Exercise prompt.
Your task is to write out every line of the data exactly. Drop the pictures.

*** Available data ***

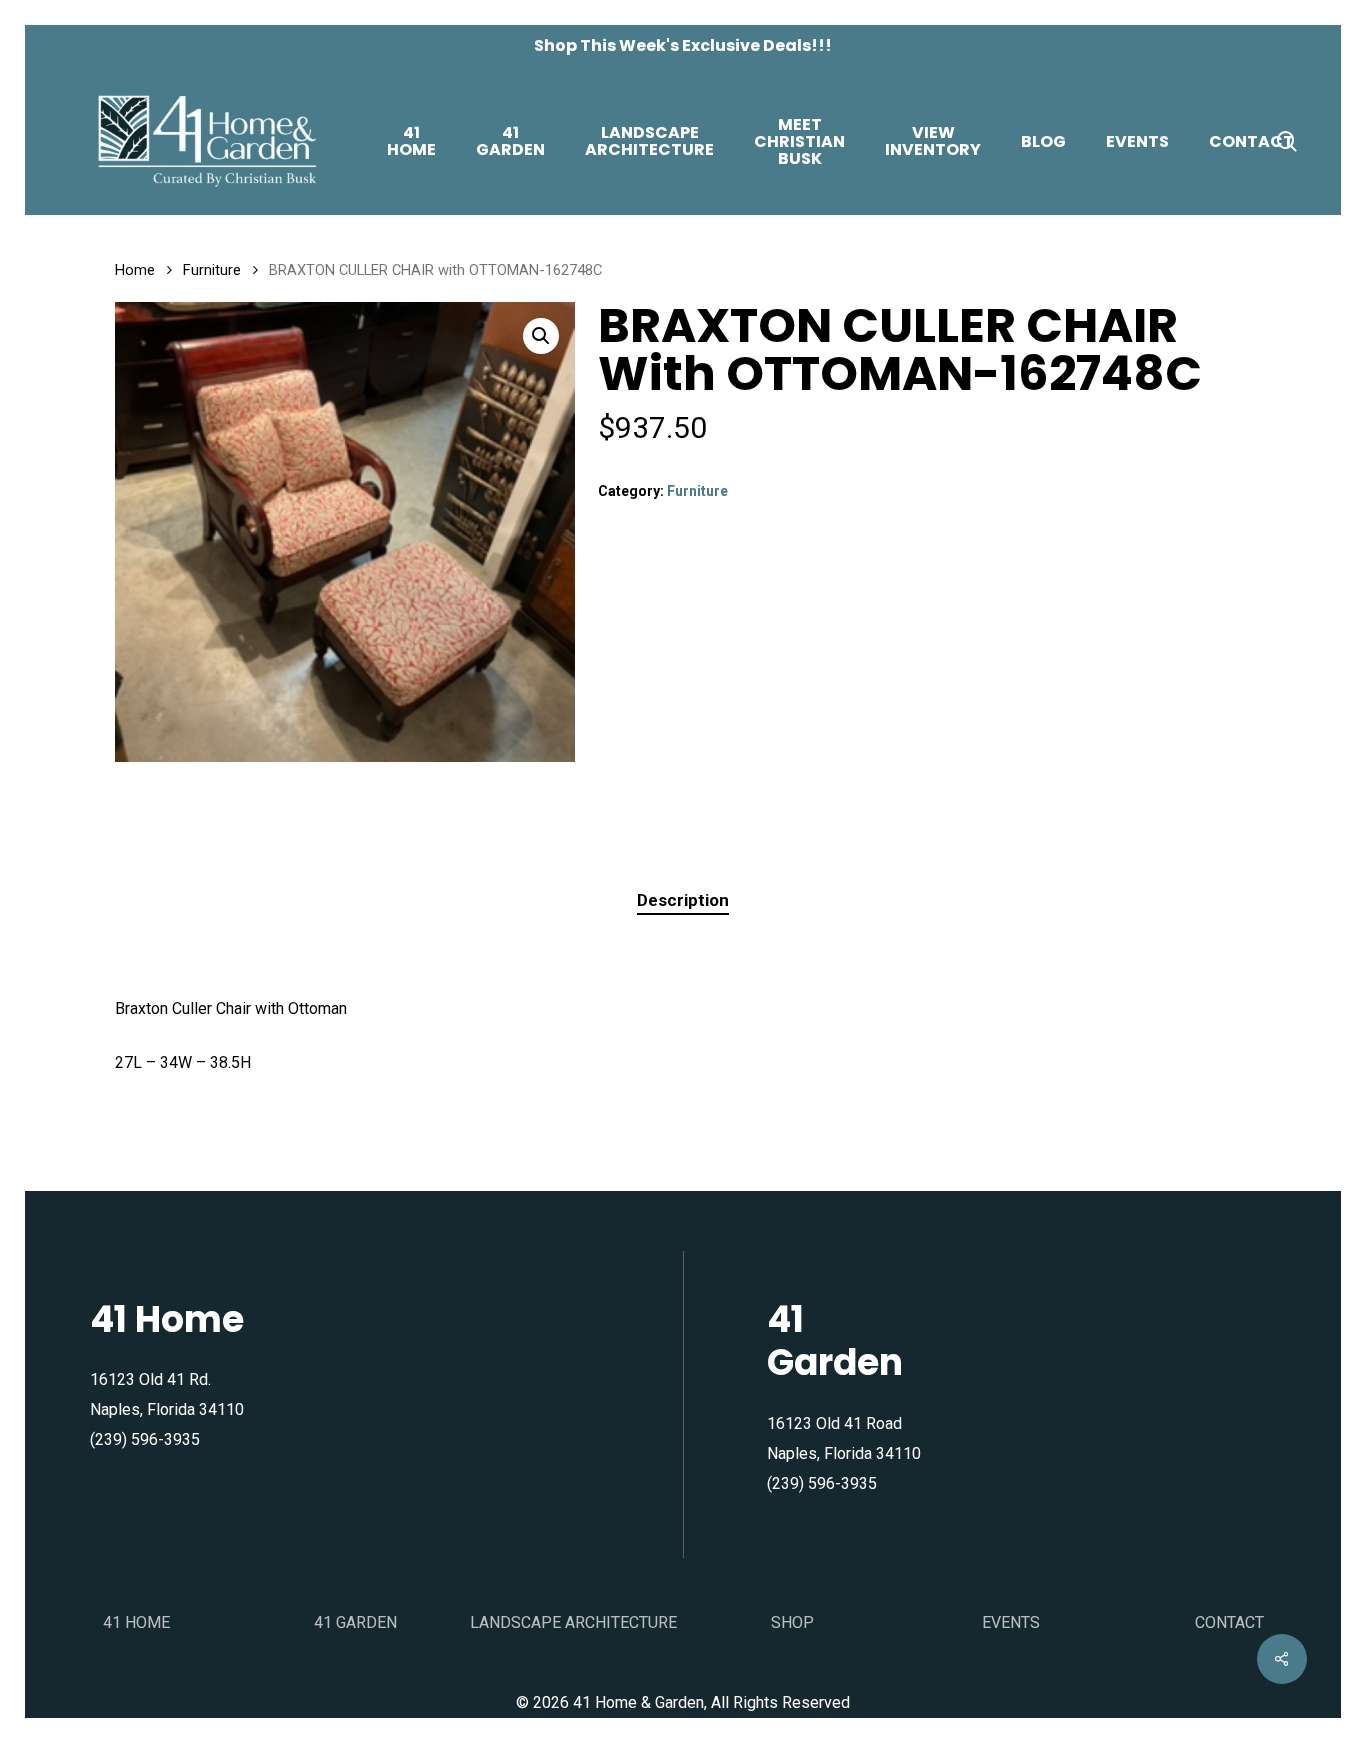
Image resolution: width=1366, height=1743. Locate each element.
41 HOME (136, 1622)
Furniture (212, 270)
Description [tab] (683, 900)
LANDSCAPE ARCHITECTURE (573, 1622)
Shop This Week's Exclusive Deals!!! (683, 45)
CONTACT (1229, 1622)
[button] (541, 336)
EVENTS (1011, 1622)
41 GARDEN (355, 1622)
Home (135, 270)
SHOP (792, 1622)
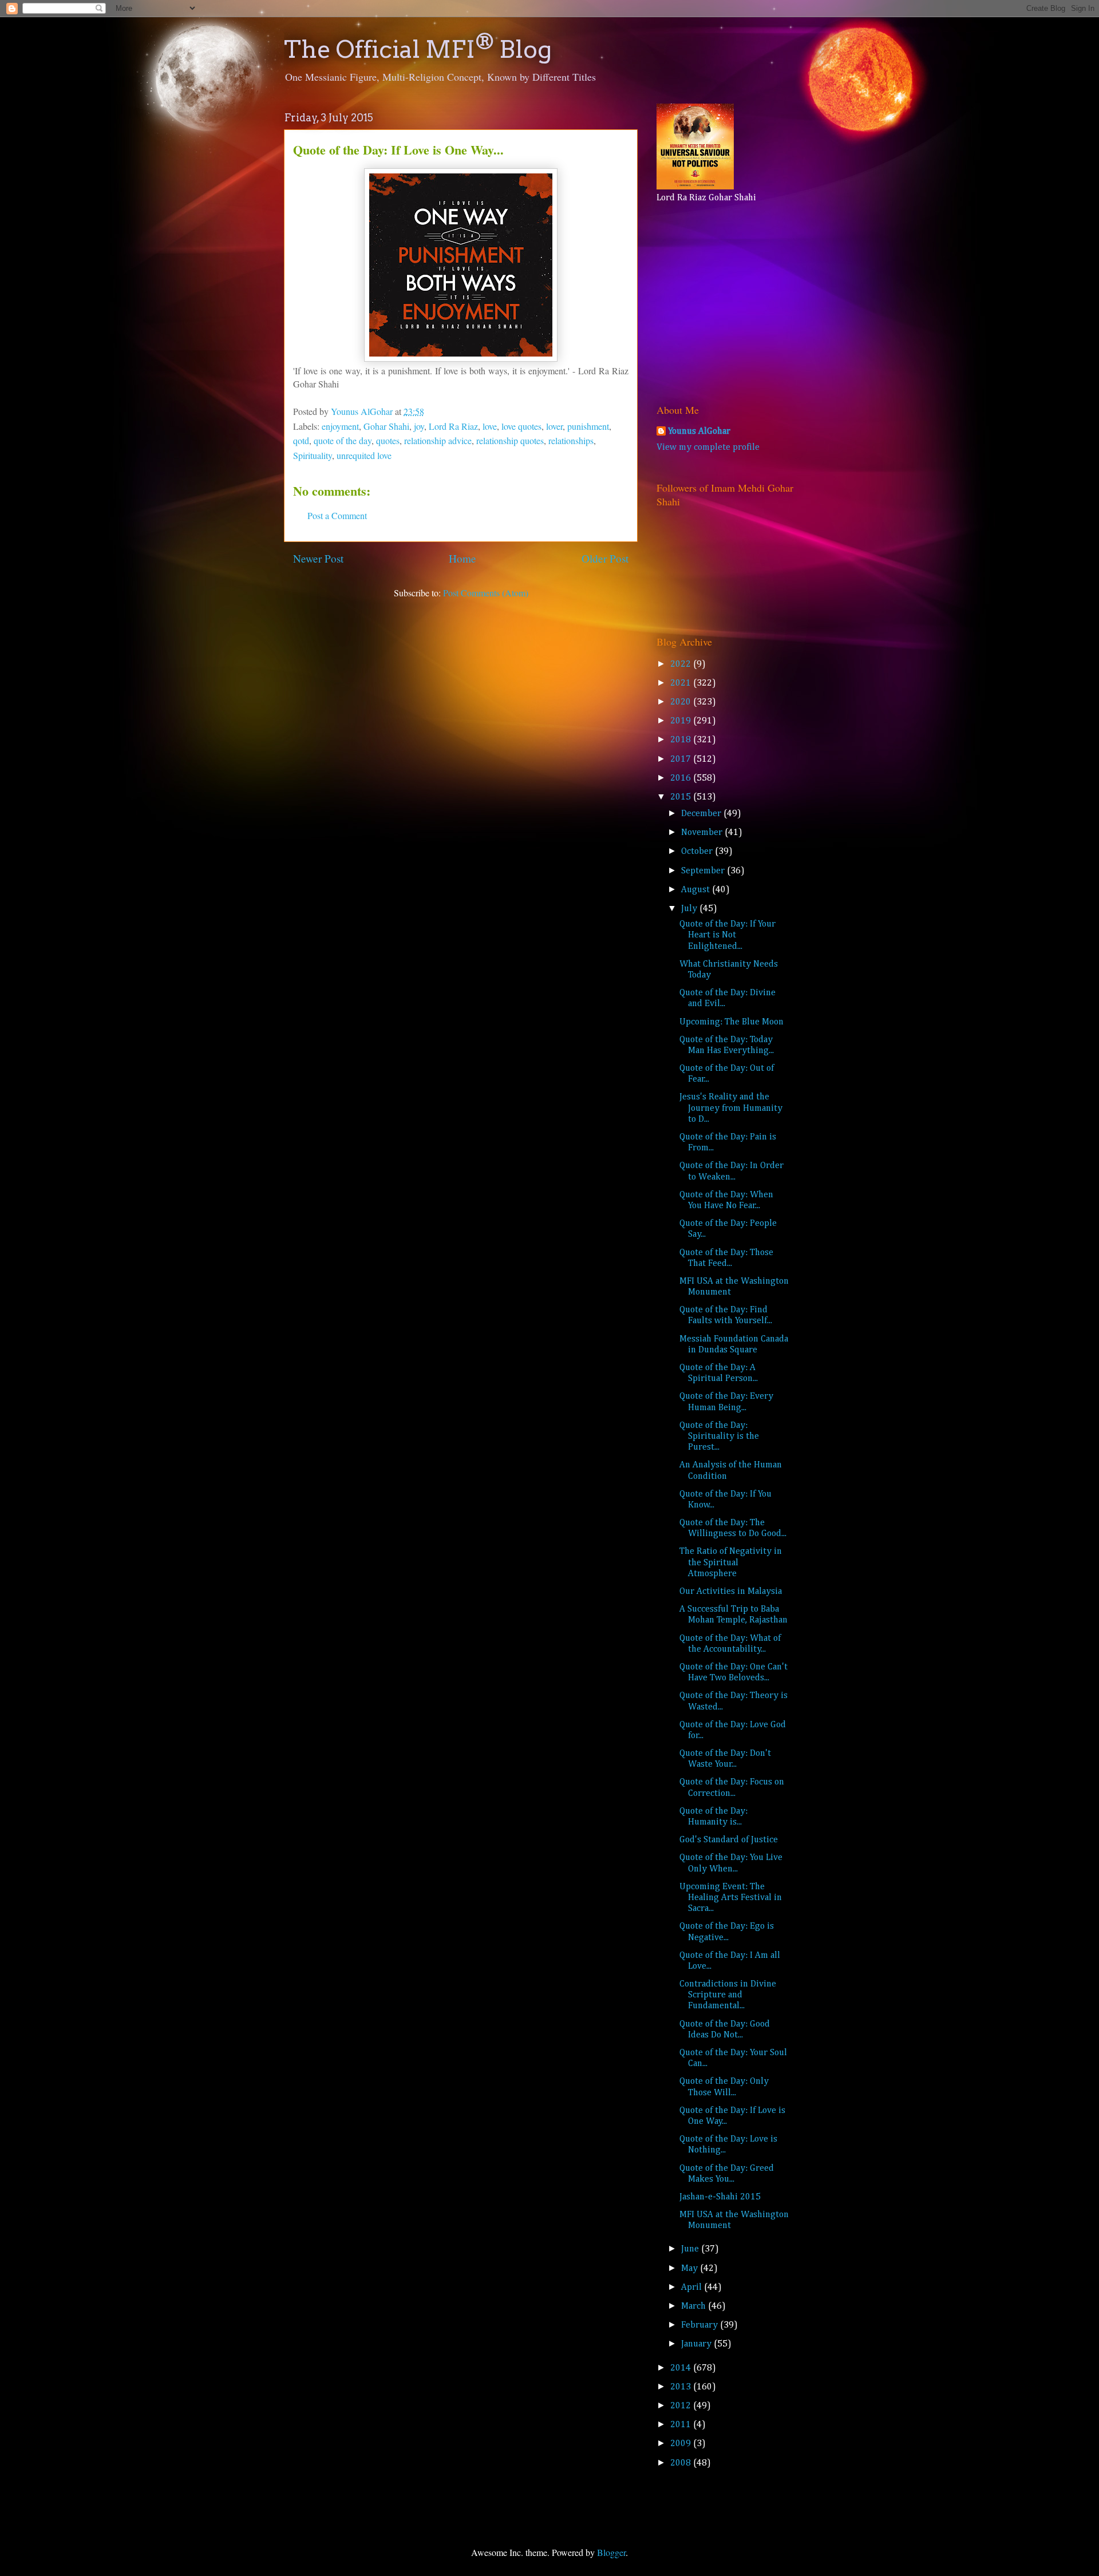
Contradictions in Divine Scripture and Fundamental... (727, 1995)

***

Output of the task.
Image resolution: width=1366, height=1743. Locate each element.
41 HOME (136, 1622)
Furniture (212, 270)
Description [tab] (683, 900)
LANDSCAPE ARCHITECTURE (573, 1622)
Shop This Week's Exclusive Deals!!! (683, 45)
CONTACT (1229, 1622)
[button] (541, 336)
EVENTS (1011, 1622)
41 GARDEN (355, 1622)
Home (135, 270)
SHOP (792, 1622)
Contradictions in Divine Scripture and Fundamental... (727, 1995)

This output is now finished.